Task requirements:
Pick out each line of the records in which the word "computer" appears.

+++ Data

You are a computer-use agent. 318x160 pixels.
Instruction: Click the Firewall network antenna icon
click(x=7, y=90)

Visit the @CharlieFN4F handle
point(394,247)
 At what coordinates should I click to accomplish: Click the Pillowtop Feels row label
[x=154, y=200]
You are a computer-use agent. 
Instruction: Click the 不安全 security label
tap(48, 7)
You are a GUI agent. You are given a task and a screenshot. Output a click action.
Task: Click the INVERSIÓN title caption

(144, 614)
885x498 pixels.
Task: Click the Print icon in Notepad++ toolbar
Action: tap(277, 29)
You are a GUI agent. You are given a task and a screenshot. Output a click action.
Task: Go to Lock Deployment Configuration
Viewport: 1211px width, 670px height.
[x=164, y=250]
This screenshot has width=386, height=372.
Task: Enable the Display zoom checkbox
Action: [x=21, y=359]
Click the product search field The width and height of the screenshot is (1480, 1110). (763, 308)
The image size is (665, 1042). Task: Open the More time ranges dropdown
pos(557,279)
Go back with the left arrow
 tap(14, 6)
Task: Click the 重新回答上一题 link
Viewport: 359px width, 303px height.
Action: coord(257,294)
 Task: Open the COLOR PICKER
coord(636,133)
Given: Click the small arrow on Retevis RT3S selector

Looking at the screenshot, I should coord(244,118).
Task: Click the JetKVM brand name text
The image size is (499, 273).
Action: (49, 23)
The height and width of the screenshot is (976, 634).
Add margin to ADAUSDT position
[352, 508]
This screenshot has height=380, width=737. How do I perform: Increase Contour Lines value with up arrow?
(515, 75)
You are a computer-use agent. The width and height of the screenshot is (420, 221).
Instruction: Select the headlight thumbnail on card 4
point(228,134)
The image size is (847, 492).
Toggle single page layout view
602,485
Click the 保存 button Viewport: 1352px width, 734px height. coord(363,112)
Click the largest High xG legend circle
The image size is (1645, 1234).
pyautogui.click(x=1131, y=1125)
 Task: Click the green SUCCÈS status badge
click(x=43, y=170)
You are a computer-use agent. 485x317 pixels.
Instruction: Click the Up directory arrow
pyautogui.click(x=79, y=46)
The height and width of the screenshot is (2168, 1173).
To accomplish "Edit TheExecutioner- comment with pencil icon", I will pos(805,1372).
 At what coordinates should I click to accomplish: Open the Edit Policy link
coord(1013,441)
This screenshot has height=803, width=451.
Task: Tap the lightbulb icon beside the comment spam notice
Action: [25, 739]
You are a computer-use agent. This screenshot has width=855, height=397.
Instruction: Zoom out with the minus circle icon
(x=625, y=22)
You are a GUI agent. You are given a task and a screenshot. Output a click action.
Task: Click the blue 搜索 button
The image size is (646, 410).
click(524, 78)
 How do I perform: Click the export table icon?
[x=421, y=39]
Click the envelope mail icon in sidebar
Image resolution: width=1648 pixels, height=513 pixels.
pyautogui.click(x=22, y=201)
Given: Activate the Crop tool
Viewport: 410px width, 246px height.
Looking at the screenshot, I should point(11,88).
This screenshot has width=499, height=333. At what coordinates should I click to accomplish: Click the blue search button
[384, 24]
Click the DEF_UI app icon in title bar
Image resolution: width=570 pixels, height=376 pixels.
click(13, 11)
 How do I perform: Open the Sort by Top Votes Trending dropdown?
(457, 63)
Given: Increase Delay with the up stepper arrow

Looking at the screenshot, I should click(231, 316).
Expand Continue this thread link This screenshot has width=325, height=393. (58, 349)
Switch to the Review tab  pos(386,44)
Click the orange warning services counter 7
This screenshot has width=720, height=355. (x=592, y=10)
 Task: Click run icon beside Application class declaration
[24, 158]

++++++

Response box:
You are a computer-use agent. 318x160 pixels.
You are a computer-use agent. 
You are a computer-use agent. The width and height of the screenshot is (420, 221).
You are a computer-use agent. 485x317 pixels.
You are a computer-use agent. This screenshot has width=855, height=397.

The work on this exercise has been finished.